The key question in all this is "Who does the University of Alberta serve?" The President's disinformation that the province cannot adequately fund education due to "budgetary constraints" reveals that the administration is quite content to have the university serve the monopolies rather than the people of Alberta. The claim of "budgetary constraints" is an attempt to obscure the real cause of underfunding, which is that the government is deliberately expropriating the social wealth produced by the people and using it to pay the monopolies, especially the energy monopolies, instead of investing the wealth in education and other social programs to fulfill the needs of the people and a human-centred society.

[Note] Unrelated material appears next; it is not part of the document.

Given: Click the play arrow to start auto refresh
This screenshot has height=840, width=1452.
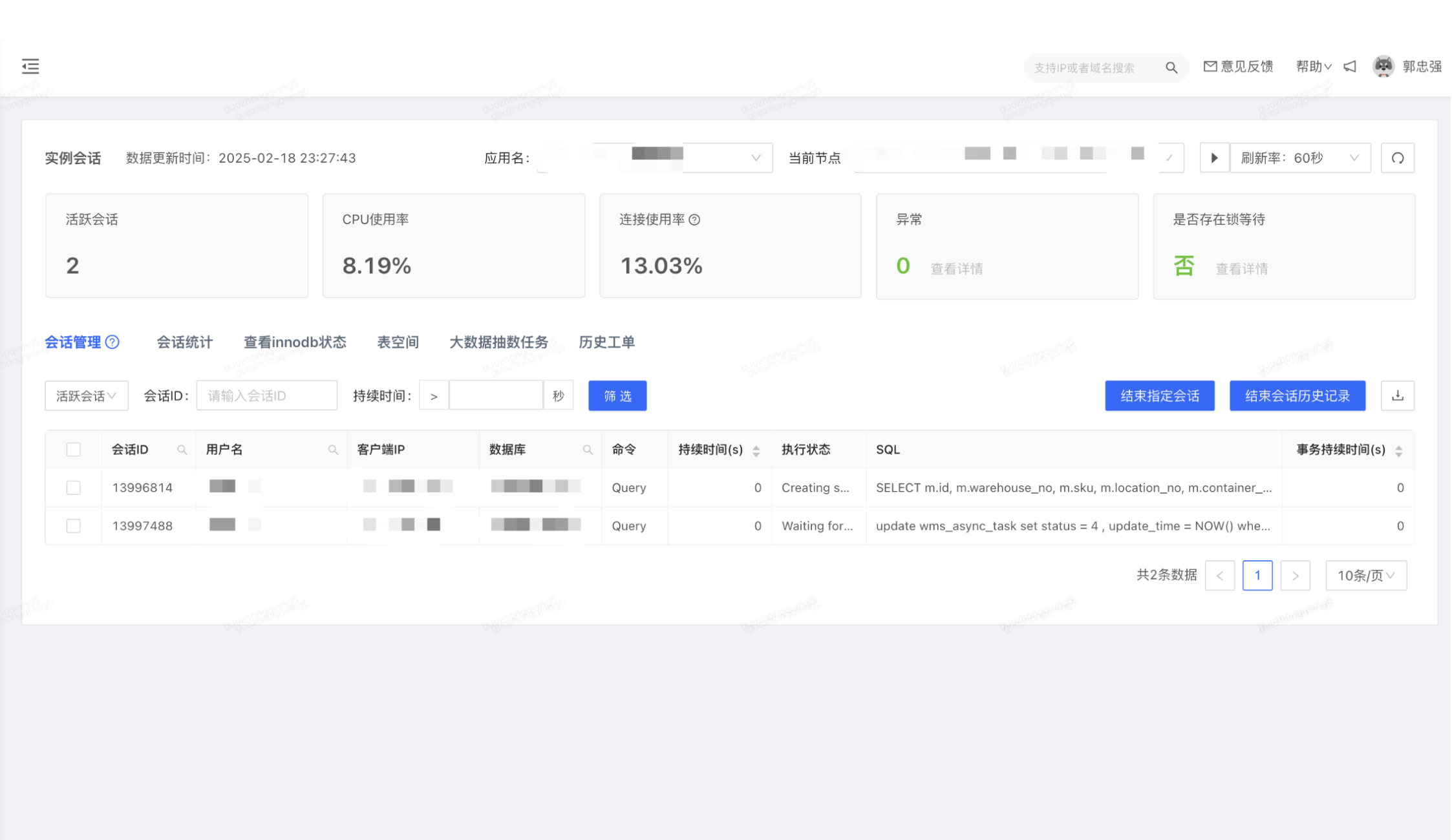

This pro-monopoly agenda of the university is confirmed by its water initiative. Instead of affirming that water is a human right and consulting the people of Alberta as to how this right can be provided with a guarantee, the university is promoting the privatization of water by Nestle and others.

Students, staff, faculty and the rest of the people of Alberta refuse to tolerate that their largest post-secondary institution abjectly submits itself to the agenda of the monopolies. Albertans are adamant that the University of Alberta and other provincial post-secondary institutions, which are funded by the people, must fulfill their mandate to provide for the needs of the people and a human-centred society -- that is to say, the public good, not the private interests of the monopolies. As a starting point, the Alberta government must affirm and guarantee the right to education at all levels by writing it into the provincial Education Act. Investments in education and other social programs must be greatly increased. Tuition fees must be frozen, gradually reduced and eventually eliminated, along with all other fees. These steps are the initial and minimum requirements in order that the youth and the society can start to benefit fully from the constantly increasing level of education that is required by the complexity of any modern society.